A customized long acting formulation of the kisspeptin analog C6 triggers ovulation in anoestrus ewe

The modulation of the kisspeptin system is holding promise to treat human reproductive disorders and manage livestock breeding. The design of analogs has overcome some unfavorable properties of the endogenous ligands. However, for applications requiring a prolongation of drug activity, like ovulation induction in the ewe during the non‐breeding season, additional improvement is required.
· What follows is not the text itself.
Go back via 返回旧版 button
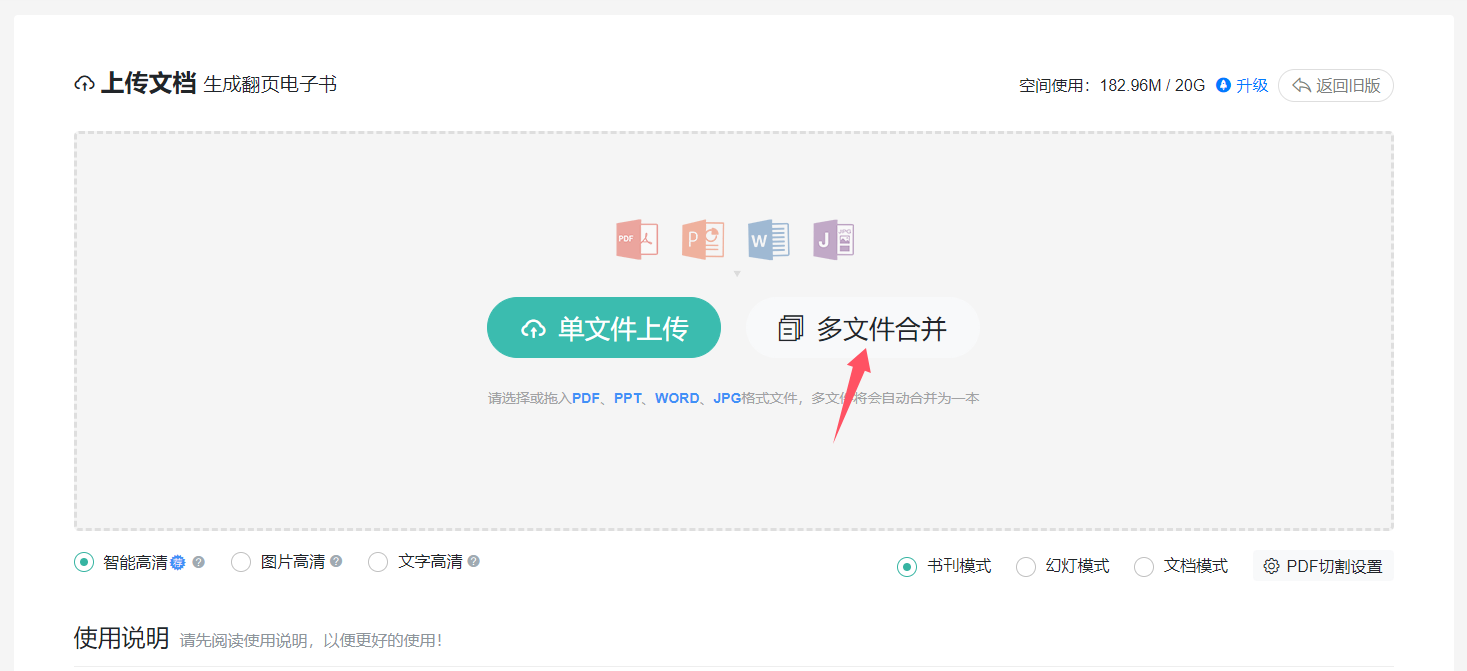 (1336, 86)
To this aim we design and tested three formulations containing the kisspeptin analog C6. Two were based on polymeric nanoparticles (NP1 and NP2) and the third on hydrogels composed of a mixture of cyclodextrin polymers and dextran grafted with alkyl side chains (MD/pCD). Only the MD/pCD formulation prolonged C6 activity, as shown by monitoring LH plasma concentration (elevation duration 23.4±6.1, 13.7±4.7, and 12.0±2.4 hours for MD/pCD, NP1 and NP2 respectively). When compared to the free C6 (15 nmol/ewe) the formulated (MD/pCD) doses of 10, 15 and 30 nmol/ewe, but not the 90 nmol/ewe dose, provided a more gradual release of C6 as shown by an attenuated LH release during the first 6 hours post‐treatment. When tested during the non‐breeding season without progestogen priming only the formulated 30 nmol/ewe dose triggered ovulation (50% of ewes). Hence, we showed that a formulation with an adapted action time would improve the efficacy of C6 in inducing ovulation during the non‐breeding season. This result suggests that formulations containing a kisspeptin analog might find applications in the management of livestock reproduction but also point to the possibility of their use for the treatment of some human reproductive pathologies.

DOI : 10.1111/jne.13121